# [Exercise description]
Return every line of the entries below that contains the string "range", matching case exactly.

[BEGIN Data entries]

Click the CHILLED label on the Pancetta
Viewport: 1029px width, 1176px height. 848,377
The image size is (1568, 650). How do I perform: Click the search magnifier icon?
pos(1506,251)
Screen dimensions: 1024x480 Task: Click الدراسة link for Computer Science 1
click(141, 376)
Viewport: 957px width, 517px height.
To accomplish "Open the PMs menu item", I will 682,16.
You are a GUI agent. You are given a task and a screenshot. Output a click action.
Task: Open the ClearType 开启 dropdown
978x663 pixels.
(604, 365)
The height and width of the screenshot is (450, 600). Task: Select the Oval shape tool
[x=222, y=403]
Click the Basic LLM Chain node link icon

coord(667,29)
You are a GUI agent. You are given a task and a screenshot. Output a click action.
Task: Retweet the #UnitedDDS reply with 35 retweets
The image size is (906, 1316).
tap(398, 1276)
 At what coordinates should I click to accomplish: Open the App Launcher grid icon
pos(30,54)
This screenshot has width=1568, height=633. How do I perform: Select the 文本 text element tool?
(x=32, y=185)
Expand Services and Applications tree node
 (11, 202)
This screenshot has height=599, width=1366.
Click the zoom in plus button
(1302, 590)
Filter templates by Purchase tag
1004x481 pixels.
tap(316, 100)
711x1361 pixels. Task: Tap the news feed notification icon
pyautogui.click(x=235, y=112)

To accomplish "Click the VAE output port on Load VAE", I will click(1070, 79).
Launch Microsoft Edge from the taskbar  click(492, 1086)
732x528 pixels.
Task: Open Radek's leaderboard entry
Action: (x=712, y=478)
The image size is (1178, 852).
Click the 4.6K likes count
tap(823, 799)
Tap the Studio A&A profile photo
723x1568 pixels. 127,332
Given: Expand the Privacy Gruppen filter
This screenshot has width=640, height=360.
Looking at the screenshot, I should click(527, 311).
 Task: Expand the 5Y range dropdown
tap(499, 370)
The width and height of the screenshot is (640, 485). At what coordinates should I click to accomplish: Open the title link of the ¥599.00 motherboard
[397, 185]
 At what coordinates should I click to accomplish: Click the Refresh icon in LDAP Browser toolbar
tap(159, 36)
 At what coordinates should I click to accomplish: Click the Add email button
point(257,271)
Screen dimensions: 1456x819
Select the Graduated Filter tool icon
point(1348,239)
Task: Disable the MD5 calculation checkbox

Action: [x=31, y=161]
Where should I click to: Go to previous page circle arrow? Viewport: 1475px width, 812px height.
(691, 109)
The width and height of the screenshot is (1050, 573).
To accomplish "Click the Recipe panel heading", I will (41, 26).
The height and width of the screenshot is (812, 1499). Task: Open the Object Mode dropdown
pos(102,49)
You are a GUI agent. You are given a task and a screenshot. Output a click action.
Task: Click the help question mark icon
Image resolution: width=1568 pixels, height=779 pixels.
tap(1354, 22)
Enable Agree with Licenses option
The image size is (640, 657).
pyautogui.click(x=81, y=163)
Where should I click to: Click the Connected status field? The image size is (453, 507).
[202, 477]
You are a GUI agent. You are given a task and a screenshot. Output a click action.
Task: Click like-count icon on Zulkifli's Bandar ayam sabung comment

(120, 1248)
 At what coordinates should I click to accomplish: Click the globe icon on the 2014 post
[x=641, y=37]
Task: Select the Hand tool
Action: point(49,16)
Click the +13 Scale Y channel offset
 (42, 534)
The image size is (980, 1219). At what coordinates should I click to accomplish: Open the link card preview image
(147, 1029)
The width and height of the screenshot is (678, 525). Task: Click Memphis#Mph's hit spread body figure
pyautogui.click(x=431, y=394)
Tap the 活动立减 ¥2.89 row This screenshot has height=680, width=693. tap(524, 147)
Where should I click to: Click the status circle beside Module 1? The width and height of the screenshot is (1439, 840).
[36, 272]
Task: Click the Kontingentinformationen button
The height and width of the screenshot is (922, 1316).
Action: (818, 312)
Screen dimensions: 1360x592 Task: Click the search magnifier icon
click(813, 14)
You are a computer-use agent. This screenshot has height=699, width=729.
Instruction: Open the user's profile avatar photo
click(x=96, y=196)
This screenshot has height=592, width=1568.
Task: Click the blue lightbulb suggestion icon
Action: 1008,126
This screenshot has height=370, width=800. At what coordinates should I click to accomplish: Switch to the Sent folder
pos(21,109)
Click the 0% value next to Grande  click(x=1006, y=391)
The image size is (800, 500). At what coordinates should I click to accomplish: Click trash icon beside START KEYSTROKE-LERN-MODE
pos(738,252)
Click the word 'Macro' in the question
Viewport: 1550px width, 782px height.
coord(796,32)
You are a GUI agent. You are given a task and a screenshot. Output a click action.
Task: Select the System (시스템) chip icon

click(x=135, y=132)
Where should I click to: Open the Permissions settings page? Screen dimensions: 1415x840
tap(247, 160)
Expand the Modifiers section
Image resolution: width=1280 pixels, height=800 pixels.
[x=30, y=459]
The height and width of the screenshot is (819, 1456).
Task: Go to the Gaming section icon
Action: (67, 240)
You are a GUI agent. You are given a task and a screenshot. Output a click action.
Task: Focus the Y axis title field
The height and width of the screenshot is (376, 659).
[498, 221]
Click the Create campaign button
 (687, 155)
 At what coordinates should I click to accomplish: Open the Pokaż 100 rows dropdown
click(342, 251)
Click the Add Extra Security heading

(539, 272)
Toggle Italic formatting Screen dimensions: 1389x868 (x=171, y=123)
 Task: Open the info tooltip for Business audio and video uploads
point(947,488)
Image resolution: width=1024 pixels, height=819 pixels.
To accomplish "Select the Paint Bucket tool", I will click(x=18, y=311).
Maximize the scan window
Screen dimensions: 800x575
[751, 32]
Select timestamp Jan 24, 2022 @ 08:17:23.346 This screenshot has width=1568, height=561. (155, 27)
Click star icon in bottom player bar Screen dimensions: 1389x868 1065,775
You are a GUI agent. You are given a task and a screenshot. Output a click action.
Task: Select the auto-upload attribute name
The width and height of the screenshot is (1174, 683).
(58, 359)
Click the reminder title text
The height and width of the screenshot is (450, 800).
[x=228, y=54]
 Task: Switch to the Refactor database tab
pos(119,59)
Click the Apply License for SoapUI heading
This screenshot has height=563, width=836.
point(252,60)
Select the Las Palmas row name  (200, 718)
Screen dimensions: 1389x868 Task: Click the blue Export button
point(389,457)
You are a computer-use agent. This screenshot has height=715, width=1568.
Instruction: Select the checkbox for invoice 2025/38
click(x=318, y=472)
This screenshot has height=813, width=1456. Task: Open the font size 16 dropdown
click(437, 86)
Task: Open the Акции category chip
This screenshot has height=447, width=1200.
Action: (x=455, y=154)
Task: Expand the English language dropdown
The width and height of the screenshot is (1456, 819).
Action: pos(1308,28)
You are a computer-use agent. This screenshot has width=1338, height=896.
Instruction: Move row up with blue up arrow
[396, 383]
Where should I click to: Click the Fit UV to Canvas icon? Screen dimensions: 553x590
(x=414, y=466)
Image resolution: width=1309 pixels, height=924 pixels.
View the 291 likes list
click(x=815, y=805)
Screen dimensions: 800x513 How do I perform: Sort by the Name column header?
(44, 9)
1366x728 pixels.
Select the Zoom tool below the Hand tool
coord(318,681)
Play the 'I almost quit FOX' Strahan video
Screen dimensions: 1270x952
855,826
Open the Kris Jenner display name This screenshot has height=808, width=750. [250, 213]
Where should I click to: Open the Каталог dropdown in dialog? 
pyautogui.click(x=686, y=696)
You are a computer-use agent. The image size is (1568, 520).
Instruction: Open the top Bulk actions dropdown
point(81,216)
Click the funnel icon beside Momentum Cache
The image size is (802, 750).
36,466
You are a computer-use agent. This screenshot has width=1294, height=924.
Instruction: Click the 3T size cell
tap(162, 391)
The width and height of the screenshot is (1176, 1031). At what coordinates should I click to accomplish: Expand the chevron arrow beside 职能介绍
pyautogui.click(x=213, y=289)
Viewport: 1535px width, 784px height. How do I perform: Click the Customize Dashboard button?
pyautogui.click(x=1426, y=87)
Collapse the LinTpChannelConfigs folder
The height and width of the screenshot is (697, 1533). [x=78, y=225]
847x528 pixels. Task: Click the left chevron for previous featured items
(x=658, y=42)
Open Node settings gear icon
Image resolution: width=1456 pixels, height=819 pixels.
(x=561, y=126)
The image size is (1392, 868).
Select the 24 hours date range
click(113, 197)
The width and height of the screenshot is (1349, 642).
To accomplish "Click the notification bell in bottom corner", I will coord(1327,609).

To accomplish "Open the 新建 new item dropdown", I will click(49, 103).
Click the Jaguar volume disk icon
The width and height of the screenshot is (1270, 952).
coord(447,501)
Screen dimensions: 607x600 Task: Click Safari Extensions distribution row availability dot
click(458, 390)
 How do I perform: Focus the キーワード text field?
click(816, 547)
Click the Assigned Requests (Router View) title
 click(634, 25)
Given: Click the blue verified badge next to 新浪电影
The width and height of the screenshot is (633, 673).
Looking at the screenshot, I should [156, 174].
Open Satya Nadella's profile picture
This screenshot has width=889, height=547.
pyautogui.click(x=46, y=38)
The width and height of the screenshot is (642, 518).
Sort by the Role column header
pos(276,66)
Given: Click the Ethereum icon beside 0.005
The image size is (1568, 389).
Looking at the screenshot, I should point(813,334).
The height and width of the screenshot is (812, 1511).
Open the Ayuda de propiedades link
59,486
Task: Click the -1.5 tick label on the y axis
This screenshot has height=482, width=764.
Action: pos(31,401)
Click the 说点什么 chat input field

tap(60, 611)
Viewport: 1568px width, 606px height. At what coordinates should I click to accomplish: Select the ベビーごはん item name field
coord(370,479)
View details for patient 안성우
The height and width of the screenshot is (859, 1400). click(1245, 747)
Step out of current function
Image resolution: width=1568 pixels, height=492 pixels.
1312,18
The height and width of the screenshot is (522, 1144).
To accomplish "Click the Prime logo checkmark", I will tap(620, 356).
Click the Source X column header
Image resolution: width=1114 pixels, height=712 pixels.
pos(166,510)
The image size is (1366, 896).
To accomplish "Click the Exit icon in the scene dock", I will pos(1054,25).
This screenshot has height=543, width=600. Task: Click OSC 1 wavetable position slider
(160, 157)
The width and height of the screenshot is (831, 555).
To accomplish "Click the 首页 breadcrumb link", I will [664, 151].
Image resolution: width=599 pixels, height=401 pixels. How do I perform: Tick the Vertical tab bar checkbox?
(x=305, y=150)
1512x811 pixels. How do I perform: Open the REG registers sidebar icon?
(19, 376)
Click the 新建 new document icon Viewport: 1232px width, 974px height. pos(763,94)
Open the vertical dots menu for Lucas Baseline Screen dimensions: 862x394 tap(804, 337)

[END Data entries]

# [Reply]
 Task: Expand the 5Y range dropdown
Select the 24 hours date range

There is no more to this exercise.